Published on February 04th, 2010

Between Fixed and Floating Point

What is between fixed point and floating point? In fact, what does it even mean to speak about being “in between” two computational types? Sometimes two concepts seem so fundamentally different that “betweenness” shouldn’t have a meaning. I would argue that there are important reasons why some sets of computing hardware should natively support something in between the two. Floating point (single and double) is used in all general purpose processors, larger DSPs and GPUs and is invoked wherever float and double are mentioned in a C program. Fixed point is primarily used in ASICs, FPGAs and smaller DSPs as the basic computational method. These two computational types are used for different purposes and each has well-known advantages and disadvantages. Floating point has a much larger dynamic range and constant relative error, while fixed point uses much less hardware and is faster. Also, floating point algorithms are much easier to design and debug, while fixed point algorithms require constant attention to binary point location and word widths. So, what is the gap between them and how could it be filled? The gap can be looked at in different ways:

    1. The gap occurs when an on-chip calculation requires high precision and/or dynamic range, but the hardware resources are not sufficient. For example, a floating point solution requires too many floating point units (FPUs) and a fixed point solution requires a datapath that is so wide, it exhausts the routing resources.
    2. The gap is also seen when a fixed point design is required by the hardware, but the designer only has enough time in the schedule for a floating point algorithm design. Of course, most embedded designers would love to have the ability to design all their computational datapaths with “pure” floating point and not worry about the consequences to performance, timing and resources.

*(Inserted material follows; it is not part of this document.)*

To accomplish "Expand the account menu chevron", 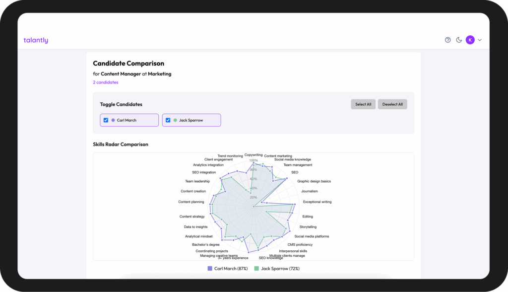I will tap(480, 40).
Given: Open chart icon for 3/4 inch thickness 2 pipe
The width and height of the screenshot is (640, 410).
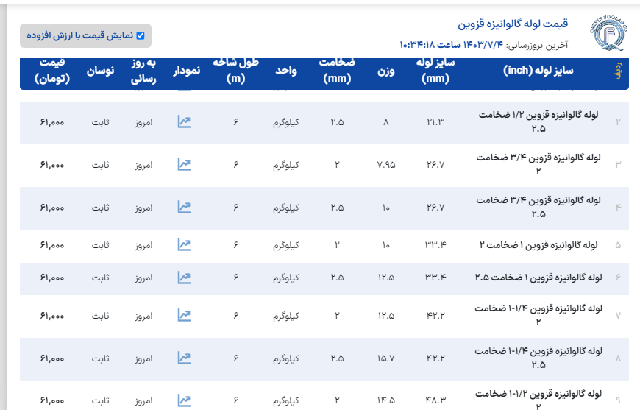Looking at the screenshot, I should point(184,165).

In fact, many on-chip computations require some features of each type of computational element and no readily available standard set of formats and hardware support exists. This lack forces an unnatural dichotomy for designers. It forces an embedded designer to choose between a floating point DSP and a fixed point DSP; it forces an ASIC designer to add on floating point cores and external processor support; it forces difficult bit width trade-offs in FPGA designs.

A List of Desirable Features
Let’s look in more detail at some of the computational features desired by embedded designers. These features include:

    1. Large dynamic range. It is more than just annoying when a fixed point result overflows and wraps around, it is often catastrophic! However, avoiding this in fixed point can cause a great deal of precision loss if overflow must be guaranteed not to happen.
    2. Small data path size. Routing is always a major concern in ASICs and FPGAs, so computational types must keep the data path width to a reasonable size at the expense of loss of precision.
    3. Numeric precision. The calculations need to remain “essentially correct” after going through many rounding/truncation operations.
    4. Small fixed latency for addition and multiplication. Imagine trying to handle variable timing in your pipelined design for each calculation based on the values involved! CPUs must use an entirely difference architecture (executing a stored program from main memory) to benefit from this.
    5. Low complexity. Silicon area on an ASIC or resources in an FPGA are limited no matter what salesmen claim. Murphy almost guarantees that your design will overfill whatever resources you have.
    6. Adherence to a widely accepted standard. IEEE 754, the floating point standard, is a prime example in the numeric computing world. Having an equally accepted standard for other computational types would be highly desirable.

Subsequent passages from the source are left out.